🤖 AI Summary
This work addresses the challenge of efficiently generating privacy-preserving synthetic data that faithfully captures high-dimensional real-world distributions. The authors propose a lightweight approach based on fully connected neural networks combined with a randomized loss function, eliminating the need for complex architectures. By mapping Gaussian noise onto the data manifold, the method achieves high fidelity while substantially accelerating generation.
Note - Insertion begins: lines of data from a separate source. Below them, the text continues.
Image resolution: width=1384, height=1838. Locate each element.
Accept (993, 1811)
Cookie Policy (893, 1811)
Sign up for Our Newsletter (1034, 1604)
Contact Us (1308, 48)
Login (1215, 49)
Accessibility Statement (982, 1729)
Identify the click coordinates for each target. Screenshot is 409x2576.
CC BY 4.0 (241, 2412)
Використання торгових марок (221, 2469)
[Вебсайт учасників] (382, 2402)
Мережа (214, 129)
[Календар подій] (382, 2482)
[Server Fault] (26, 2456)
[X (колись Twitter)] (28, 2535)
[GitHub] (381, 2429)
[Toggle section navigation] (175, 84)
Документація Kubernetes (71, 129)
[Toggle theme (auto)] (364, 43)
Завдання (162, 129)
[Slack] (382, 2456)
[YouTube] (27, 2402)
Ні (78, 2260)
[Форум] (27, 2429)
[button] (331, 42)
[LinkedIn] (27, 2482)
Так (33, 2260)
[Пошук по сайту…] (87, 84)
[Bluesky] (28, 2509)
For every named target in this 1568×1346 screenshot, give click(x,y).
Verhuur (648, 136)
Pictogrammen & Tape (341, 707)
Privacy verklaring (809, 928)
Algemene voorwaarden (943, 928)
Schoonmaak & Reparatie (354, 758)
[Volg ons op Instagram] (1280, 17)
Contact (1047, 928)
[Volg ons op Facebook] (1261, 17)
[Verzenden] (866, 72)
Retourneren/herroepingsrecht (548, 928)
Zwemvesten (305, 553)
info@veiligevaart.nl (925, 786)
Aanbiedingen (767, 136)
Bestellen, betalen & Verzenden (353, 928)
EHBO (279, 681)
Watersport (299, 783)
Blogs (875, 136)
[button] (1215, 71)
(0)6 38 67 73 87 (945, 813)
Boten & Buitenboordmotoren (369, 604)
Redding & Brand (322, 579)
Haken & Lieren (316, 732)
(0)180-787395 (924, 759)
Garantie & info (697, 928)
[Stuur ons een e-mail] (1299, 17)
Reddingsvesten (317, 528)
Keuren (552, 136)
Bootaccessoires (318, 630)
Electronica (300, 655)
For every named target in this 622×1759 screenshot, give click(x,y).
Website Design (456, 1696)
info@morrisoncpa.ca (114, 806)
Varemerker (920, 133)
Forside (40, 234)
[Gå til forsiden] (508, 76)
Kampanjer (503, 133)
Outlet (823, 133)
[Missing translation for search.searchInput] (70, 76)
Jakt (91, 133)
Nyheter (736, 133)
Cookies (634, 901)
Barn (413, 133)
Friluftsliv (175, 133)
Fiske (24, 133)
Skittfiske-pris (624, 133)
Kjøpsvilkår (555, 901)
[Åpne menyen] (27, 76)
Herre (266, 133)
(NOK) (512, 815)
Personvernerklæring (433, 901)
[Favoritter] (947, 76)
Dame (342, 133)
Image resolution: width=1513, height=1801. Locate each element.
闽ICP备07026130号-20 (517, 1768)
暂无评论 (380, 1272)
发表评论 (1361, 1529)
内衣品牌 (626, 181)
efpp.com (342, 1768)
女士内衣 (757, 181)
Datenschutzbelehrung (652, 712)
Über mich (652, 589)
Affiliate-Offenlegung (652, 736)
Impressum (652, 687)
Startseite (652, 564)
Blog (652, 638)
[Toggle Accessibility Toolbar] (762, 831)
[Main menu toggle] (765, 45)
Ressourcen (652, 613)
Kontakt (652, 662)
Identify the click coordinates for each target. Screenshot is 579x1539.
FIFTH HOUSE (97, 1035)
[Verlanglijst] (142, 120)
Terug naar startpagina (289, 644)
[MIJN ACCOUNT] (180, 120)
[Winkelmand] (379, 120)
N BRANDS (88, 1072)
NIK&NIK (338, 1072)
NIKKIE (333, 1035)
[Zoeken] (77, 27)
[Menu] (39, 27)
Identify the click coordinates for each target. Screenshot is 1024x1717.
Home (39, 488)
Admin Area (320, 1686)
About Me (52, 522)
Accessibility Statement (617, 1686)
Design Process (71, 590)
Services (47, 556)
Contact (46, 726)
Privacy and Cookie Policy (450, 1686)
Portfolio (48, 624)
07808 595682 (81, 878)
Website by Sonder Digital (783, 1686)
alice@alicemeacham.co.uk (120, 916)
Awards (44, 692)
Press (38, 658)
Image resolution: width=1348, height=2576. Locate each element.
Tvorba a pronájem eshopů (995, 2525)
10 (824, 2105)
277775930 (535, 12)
Extensive experiments across 25 real-world tabular datasets demonstrate that the proposed technique attains state-of-the-art performance in terms of Maximum Mean Discrepancy (MMD), offers several orders of magnitude speedup in synthesis time, and effectively supports downstream classification tasks—successfully balancing privacy preservation, data fidelity, and computational efficiency.
📝 Abstract
The use of synthetic data in machine learning applications and research offers many benefits, including performance improvements through data augmentation, privacy preservation of original samples, and reliable method assessment with fully synthetic data. This work proposes a time-efficient synthetic data generation method based on a fully connected neural network and a randomized loss function that transforms a random Gaussian distribution to approximate a target real-world dataset. The experiments conducted on 25 diverse tabular real-world datasets confirm that the proposed solution surpasses the state-of-the-art generative methods and achieves reference MMD scores orders of magnitude faster than modern deep learning solutions. The experiments involved analyzing distributional similarity, assessing the impact on classification quality, and using PCA for dimensionality reduction, which further enhances data privacy and can boost classification quality while reducing time and memory complexity.